#### DATA LISTING:
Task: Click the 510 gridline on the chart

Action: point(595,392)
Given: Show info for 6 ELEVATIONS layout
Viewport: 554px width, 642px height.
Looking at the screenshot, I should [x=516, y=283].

#### WHAT THIS TASK INVOLVES:
Reproduce every one of the rows above verbatim, line by line.

#### WRITTEN REPLY:
Task: Click the 510 gridline on the chart

Action: point(595,392)
Given: Show info for 6 ELEVATIONS layout
Viewport: 554px width, 642px height.
Looking at the screenshot, I should [x=516, y=283].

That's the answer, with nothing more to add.